# Cancelling car insurance policy - refund.



## WaterWater (4 Aug 2005)

I was changing my car this week and I phoned my insurance company about transferring my insurance and about cancelling my insurance with them.

If I were to cancel my insurance I was told that I would only receive back 25% pro rata of my car insurance for the year. (Policy started in January).

Why only 25%? If I had chosen to pay my premium on a monthly basis I could have simply cancelled the policy. I would have only lost a small fee for the option of monthly payment.   
Any views?


----------



## RS2K (5 Aug 2005)

Nasty.

I wouldn't expect a pro rata refund, but that sounds silly.

Why are you cancelling anyhow? Couldn't you just transferred cover onto the new car?

Consider consulting the Ombudsman and tell the Insurer you are doing so.


----------



## WaterWater (5 Aug 2005)

I eventually transferred my insurance on to my new car at no cost. The reason why I considered cancelling was because I got a very favourable quote from www.tesco.ie 
and I wanted to see would it be cheaper to cancel the existing insurance, get a refund and then take out the new insurance with Tesco. My broker wasn't very helpful so roll on the new year and hello Tesco.


----------



## RS2K (6 Aug 2005)

Tesco is Hibernian actually but I know what you mean.


----------



## harvey (10 Aug 2005)

WaterWater said:
			
		

> I eventually transferred my insurance on to my new car at no cost. The reason why I considered cancelling was because I got a very favourable quote from www.tesco.ie
> and I wanted to see would it be cheaper to cancel the existing insurance, get a refund and then take out the new insurance with Tesco. My broker wasn't very helpful so roll on the new year and hello Tesco.


 
How much cheaper ?


----------



## JPSaltee (21 Sep 2005)

If a policy is cancelled within the first year it is normal practice that you only receive a proportion of the premium, amount depends on insurer. If its not the 1st year you should receive a pro rata refund. Unless it is for a compelling reason I would not cancell a policy mid- term as you loose the part of that years NCB that you would have built up. 

Doing a permanent subsitution of vehicles: advise insurer/broker of make, model, engine size, value, reg and the time and date of change over. then send back your old cert and disc and receive new one with new registration


----------
--------------------
### Required task 1
Translate this sentence from the insurance thread into Spanish: "I eventually transferred my insurance on to my new car at no cost."

### Input rows
--------------------
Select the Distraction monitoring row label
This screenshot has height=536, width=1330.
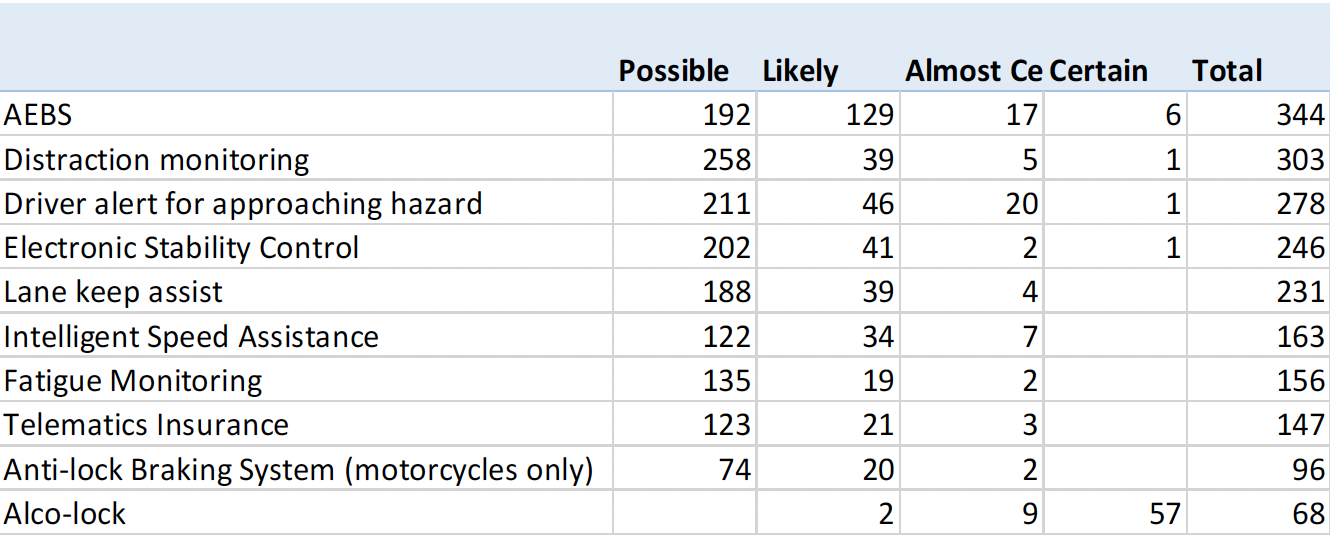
--------------------
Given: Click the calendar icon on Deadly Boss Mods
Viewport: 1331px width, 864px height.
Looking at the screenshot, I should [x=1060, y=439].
--------------------
### Required task 2
In the records, change "calendar" to "settings" in the lines from the one holding "Given: Click the" through the one holding "Looking at the", inclusive, keeping everything else the same. Return only those lines.

### Worked solution 1
Finalmente transferí mi seguro a mi coche nuevo sin ningún costo.

### Worked solution 2
Given: Click the settings icon on Deadly Boss Mods
Viewport: 1331px width, 864px height.
Looking at the screenshot, I should [x=1060, y=439].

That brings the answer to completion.